EXERCISE PROMPT: Copy out the material between the line holding "The height and width of the screenshot is (736, 1358)." and the line holding "tap(262, 45)", inclusive, with every line reproduced verbatim.

* begin DATA RECORDS *

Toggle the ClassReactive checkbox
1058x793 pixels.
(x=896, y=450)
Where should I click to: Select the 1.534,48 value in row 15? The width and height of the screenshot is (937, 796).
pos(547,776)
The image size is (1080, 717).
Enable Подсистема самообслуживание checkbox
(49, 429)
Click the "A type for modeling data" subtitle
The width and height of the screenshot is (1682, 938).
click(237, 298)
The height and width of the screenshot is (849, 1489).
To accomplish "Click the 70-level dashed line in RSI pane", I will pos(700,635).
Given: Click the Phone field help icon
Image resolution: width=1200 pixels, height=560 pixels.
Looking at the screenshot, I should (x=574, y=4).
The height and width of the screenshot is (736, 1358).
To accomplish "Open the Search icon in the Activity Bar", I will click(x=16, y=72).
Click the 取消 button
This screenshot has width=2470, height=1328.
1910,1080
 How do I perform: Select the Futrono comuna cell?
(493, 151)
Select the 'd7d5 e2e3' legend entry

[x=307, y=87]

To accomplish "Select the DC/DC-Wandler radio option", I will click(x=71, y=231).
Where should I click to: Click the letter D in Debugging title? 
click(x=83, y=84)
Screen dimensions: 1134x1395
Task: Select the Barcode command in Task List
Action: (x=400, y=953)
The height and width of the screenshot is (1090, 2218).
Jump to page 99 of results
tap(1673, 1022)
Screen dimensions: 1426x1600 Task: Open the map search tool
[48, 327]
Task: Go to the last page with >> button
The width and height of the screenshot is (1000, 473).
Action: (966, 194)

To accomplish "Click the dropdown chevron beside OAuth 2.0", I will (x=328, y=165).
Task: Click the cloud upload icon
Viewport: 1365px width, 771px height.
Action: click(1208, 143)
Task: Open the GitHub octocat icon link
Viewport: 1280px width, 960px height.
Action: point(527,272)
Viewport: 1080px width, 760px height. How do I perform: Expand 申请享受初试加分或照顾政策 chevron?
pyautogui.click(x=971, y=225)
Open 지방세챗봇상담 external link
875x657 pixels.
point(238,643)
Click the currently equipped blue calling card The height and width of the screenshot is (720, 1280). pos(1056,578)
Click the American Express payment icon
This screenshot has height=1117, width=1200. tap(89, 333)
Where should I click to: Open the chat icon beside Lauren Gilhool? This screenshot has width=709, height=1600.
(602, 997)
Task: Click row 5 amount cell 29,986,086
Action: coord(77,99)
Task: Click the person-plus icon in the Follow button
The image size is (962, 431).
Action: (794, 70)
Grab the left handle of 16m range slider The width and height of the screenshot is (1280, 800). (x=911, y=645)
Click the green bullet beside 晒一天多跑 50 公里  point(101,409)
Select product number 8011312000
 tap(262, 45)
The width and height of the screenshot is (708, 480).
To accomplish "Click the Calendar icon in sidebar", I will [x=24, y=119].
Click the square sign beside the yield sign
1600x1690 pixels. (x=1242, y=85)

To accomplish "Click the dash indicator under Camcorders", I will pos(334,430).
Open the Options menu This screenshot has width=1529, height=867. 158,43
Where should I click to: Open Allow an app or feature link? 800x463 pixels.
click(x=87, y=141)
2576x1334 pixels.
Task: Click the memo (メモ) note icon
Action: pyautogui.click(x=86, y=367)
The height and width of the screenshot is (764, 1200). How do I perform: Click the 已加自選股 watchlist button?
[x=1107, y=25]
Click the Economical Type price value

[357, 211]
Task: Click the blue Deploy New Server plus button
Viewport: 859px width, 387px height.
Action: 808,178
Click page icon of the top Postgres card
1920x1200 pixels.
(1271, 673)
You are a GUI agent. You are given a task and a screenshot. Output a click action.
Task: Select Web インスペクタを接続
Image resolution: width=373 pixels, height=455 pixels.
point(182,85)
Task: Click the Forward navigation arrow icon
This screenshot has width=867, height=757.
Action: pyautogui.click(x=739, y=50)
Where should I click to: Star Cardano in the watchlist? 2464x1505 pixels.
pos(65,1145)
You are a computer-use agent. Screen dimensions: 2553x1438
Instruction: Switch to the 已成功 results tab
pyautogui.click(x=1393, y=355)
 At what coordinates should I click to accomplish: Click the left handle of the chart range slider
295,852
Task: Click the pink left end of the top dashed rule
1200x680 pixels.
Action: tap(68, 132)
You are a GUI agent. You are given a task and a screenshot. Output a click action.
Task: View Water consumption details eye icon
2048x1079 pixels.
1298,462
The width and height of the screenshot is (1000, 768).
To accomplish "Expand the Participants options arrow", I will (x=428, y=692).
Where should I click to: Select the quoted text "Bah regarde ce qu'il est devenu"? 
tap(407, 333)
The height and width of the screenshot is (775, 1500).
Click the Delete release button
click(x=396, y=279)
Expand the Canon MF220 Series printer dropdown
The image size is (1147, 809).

* end DATA RECORDS *

WRITTEN RESPONSE:
The height and width of the screenshot is (736, 1358).
To accomplish "Open the Search icon in the Activity Bar", I will click(x=16, y=72).
Click the 取消 button
This screenshot has width=2470, height=1328.
1910,1080
 How do I perform: Select the Futrono comuna cell?
(493, 151)
Select the 'd7d5 e2e3' legend entry

[x=307, y=87]

To accomplish "Select the DC/DC-Wandler radio option", I will click(x=71, y=231).
Where should I click to: Click the letter D in Debugging title? 
click(x=83, y=84)
Screen dimensions: 1134x1395
Task: Select the Barcode command in Task List
Action: (x=400, y=953)
The height and width of the screenshot is (1090, 2218).
Jump to page 99 of results
tap(1673, 1022)
Screen dimensions: 1426x1600 Task: Open the map search tool
[48, 327]
Task: Go to the last page with >> button
The width and height of the screenshot is (1000, 473).
Action: (966, 194)

To accomplish "Click the dropdown chevron beside OAuth 2.0", I will (x=328, y=165).
Task: Click the cloud upload icon
Viewport: 1365px width, 771px height.
Action: click(1208, 143)
Task: Open the GitHub octocat icon link
Viewport: 1280px width, 960px height.
Action: point(527,272)
Viewport: 1080px width, 760px height. How do I perform: Expand 申请享受初试加分或照顾政策 chevron?
pyautogui.click(x=971, y=225)
Open 지방세챗봇상담 external link
875x657 pixels.
point(238,643)
Click the currently equipped blue calling card The height and width of the screenshot is (720, 1280). pos(1056,578)
Click the American Express payment icon
This screenshot has height=1117, width=1200. tap(89, 333)
Where should I click to: Open the chat icon beside Lauren Gilhool? This screenshot has width=709, height=1600.
(602, 997)
Task: Click row 5 amount cell 29,986,086
Action: coord(77,99)
Task: Click the person-plus icon in the Follow button
The image size is (962, 431).
Action: (794, 70)
Grab the left handle of 16m range slider The width and height of the screenshot is (1280, 800). (x=911, y=645)
Click the green bullet beside 晒一天多跑 50 公里  point(101,409)
Select product number 8011312000
 tap(262, 45)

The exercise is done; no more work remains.